- TEXTE FOURNI
┌────────

"Cet état de stress, on l'a gardé pendant des mois" : durement atteint par le coronavirus, un Ehpad de la Meuse tente de retrouver une vie normale
Les séquelles de l'épidémie de coronavirus sont encore visibles dans de nombreux Ehpad, où les personnels étaient au bord de l'épuisement. Dans la Meuse, les résidents et personnels de la maison de retraite tentent de surmonter le traumatisme.
Depuis la mi-juin, les résidents de la maison de retraite Jacques Barat-Dupont, à Sommedieue, dans la Meuse, peuvent à nouveau se réunir dans le hall central. Ils y regardent la télévision, jouent aux mots fléchés, comme si de rien était. Pourtant, les séquelles de l’épidémie de Covid-19 sont toujours là. L'établissement a été très lourdement touché par le coronavirus : 22 résidents sur 83 sont décédés des suites du coronavirus. Au total, l'épidémie a fait 30 morts en l'espace de quelques mois.
Un traumatisme profond
Afin d'aider le personnel, une cellule psychologique de Verdun intervient dans l'établissement. Le traumatisme est multiple et profond. "Cet état de stress, d'hyper-vigilance, on l'a gardé pendant des mois, explique la psychologue Stéphanie Granger. C'est ça qui fait que c'est vraiment particulier. Et donc, ayant conscience de ça, la cellule d'urgence nous a bien précisé qu'on commençait les groupes maintenant, mais qu'on ne savait pas quand cela allait se terminer."

└────────

- VOTRE TÂCHE
D'après le texte sur l'Ehpad de Sommedieue, combien de résidents de l'établissement sont décédés des suites du coronavirus ? Les lignes ci-dessous proviennent d'une autre source.

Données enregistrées
┌────────

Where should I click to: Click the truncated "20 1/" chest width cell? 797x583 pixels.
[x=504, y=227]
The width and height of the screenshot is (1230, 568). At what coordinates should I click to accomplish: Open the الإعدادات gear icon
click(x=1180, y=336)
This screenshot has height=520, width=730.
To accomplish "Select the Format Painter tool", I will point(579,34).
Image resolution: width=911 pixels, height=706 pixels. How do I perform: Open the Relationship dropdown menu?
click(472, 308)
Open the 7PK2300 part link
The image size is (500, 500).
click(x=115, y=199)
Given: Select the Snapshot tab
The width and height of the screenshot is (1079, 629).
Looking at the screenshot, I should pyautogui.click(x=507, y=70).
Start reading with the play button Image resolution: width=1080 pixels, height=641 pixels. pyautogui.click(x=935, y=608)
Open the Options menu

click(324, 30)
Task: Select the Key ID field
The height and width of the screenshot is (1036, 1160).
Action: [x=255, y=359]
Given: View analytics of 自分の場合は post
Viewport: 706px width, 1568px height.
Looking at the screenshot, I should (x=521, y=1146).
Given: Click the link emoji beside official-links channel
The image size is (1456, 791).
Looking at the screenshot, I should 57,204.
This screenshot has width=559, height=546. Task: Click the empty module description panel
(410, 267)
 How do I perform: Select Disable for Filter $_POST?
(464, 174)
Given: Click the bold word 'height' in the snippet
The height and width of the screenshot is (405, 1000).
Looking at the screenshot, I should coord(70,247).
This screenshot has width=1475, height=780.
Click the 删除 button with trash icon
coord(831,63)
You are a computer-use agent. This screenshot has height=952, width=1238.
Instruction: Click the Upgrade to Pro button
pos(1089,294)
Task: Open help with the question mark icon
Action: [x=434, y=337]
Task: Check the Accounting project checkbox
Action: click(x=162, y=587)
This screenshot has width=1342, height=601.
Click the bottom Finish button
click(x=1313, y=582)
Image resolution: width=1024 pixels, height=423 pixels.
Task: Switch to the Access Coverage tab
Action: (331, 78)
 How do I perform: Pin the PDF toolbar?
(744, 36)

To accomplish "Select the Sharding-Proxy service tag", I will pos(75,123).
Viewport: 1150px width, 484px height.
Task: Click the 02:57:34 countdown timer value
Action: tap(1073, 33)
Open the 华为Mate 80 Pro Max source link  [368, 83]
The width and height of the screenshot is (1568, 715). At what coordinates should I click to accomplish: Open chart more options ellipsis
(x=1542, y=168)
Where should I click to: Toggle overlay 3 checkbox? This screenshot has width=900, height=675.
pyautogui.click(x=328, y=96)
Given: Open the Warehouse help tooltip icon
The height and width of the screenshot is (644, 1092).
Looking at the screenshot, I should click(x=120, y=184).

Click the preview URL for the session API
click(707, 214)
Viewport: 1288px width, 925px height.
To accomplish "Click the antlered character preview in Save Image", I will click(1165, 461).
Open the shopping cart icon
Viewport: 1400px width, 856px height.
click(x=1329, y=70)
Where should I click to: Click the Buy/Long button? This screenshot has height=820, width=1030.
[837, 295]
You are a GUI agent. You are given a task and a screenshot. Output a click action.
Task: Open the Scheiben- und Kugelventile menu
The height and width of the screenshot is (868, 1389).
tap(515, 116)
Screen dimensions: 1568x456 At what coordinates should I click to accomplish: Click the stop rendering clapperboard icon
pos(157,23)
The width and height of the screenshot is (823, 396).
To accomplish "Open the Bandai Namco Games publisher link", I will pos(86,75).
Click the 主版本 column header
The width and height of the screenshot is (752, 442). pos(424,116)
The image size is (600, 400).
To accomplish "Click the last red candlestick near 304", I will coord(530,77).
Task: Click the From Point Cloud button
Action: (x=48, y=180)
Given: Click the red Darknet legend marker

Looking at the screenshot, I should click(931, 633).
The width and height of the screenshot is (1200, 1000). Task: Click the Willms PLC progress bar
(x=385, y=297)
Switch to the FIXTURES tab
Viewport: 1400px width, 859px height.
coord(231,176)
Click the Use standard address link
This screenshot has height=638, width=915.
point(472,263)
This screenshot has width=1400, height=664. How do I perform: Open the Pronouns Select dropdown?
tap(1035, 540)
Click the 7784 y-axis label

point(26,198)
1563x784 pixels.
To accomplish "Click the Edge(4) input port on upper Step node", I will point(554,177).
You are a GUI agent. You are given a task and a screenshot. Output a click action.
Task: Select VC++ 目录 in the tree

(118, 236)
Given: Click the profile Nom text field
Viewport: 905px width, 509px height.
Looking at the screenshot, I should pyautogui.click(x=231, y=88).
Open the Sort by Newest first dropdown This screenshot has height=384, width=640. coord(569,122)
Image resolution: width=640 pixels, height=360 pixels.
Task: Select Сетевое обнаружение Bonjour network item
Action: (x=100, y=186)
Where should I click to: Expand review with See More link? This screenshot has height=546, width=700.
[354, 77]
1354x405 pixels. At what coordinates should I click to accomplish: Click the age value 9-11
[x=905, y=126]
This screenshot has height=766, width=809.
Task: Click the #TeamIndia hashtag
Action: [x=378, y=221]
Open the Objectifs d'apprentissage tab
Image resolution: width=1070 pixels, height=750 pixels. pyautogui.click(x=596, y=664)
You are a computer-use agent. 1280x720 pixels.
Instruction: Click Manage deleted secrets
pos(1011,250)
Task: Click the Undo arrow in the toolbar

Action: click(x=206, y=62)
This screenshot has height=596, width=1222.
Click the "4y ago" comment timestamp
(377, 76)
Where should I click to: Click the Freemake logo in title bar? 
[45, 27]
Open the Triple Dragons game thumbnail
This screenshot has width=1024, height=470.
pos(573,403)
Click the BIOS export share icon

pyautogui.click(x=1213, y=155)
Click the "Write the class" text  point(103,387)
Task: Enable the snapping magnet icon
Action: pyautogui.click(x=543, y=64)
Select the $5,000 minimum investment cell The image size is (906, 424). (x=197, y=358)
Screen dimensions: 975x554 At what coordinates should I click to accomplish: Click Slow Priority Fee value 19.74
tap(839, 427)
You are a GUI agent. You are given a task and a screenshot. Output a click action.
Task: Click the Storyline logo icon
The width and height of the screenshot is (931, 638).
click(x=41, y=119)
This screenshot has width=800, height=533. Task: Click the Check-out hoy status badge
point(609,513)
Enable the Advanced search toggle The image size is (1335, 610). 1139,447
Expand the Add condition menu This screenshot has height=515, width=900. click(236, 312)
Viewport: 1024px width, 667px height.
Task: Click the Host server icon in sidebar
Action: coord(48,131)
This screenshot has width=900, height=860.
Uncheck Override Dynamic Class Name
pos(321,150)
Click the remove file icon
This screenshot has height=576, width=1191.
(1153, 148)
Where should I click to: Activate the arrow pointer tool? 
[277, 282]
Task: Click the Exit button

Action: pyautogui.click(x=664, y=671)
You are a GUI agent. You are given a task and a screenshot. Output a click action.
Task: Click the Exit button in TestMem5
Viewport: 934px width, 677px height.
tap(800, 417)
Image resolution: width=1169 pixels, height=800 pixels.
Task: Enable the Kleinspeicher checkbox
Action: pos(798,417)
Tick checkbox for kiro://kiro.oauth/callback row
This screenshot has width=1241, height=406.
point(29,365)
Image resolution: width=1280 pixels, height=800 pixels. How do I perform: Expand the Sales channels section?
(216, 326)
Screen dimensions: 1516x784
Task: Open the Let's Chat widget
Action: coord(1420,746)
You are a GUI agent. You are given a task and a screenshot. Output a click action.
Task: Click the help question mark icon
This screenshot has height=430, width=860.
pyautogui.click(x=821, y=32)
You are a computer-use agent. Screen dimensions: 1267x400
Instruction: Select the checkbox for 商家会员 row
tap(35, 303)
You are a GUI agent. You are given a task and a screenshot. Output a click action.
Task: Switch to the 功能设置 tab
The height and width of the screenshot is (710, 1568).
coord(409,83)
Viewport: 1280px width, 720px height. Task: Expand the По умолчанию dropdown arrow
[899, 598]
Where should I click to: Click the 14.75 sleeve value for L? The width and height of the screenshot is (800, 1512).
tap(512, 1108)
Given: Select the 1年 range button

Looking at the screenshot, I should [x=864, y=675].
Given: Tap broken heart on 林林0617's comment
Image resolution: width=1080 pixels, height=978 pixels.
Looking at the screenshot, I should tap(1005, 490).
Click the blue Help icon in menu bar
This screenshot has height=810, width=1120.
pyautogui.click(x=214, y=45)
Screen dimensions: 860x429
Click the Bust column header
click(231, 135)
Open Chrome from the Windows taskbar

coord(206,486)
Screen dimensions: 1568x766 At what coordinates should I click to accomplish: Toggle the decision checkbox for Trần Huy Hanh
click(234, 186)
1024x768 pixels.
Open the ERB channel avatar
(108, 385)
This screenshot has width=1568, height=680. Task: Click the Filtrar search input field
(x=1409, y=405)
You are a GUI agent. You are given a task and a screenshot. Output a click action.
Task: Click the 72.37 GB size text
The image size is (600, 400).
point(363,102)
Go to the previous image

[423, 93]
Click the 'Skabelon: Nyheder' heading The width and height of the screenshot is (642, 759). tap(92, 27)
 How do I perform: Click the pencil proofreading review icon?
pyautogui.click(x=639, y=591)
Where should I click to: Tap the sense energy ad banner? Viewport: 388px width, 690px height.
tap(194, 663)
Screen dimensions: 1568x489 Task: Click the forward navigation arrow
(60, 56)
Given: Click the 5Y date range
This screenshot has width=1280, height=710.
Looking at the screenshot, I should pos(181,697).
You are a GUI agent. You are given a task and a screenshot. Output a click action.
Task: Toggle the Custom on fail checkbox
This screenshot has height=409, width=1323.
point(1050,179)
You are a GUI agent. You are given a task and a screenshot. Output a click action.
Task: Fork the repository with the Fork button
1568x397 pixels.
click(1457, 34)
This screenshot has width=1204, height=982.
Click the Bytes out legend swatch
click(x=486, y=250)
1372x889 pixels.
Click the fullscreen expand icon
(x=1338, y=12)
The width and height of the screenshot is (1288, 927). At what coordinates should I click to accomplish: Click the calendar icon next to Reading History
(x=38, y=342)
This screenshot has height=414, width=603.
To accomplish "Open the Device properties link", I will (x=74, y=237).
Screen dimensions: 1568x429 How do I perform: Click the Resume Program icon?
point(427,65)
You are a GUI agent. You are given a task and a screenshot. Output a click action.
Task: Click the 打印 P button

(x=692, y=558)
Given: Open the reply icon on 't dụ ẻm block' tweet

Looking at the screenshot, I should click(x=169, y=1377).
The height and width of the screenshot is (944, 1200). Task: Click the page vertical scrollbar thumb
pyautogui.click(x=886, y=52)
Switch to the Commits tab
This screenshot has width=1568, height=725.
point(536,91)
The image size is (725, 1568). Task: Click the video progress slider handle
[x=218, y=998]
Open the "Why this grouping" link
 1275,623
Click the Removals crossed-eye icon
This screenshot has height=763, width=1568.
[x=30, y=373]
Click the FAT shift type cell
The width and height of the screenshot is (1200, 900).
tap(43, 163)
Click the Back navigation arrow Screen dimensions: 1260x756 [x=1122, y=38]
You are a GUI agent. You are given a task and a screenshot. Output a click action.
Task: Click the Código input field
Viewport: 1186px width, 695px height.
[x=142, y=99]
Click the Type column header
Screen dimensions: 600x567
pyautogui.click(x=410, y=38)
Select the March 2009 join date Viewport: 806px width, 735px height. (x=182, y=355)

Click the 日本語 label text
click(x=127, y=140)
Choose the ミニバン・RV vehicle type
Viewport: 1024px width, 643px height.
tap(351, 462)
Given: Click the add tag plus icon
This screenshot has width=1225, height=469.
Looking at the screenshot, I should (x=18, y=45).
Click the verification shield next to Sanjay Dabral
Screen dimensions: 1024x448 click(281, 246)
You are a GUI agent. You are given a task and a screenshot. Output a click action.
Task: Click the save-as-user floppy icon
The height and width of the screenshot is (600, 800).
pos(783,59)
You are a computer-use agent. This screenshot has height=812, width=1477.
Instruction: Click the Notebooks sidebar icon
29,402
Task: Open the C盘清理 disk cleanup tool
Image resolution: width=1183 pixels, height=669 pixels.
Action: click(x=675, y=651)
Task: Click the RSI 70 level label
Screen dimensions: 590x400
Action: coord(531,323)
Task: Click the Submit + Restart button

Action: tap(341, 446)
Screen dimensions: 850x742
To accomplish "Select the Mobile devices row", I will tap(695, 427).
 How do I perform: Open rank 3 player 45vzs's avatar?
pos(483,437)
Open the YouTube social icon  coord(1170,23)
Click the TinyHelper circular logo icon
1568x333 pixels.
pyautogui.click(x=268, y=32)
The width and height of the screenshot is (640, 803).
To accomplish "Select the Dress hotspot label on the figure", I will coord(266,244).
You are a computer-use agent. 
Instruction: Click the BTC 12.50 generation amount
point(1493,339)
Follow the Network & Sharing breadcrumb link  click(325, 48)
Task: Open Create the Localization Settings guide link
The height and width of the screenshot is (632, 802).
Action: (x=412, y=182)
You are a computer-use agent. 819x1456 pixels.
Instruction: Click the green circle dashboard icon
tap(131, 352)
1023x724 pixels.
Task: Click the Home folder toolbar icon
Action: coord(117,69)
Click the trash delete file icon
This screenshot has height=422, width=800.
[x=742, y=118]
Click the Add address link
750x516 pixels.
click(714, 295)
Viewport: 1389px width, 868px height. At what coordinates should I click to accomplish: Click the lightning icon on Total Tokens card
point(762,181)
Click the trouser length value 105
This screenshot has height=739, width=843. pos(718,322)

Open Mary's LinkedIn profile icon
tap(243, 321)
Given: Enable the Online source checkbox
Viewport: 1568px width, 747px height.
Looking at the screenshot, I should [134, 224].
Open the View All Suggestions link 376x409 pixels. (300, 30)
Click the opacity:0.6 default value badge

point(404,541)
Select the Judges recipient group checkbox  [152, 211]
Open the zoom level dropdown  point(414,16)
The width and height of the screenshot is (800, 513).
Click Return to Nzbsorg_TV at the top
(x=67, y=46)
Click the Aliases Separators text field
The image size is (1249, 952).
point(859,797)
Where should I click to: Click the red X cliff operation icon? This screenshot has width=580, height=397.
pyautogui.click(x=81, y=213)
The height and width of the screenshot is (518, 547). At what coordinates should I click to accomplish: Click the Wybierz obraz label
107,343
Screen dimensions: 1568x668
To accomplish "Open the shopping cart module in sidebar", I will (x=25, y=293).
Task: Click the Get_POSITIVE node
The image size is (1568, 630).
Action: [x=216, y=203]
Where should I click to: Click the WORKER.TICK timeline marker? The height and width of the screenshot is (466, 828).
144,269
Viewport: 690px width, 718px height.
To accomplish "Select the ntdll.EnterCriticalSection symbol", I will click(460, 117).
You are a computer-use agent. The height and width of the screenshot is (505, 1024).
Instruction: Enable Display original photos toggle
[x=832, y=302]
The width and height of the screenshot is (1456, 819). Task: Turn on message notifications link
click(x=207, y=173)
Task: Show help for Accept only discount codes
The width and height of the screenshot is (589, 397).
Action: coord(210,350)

└────────

- SOLUTION
22 résidents sur 83.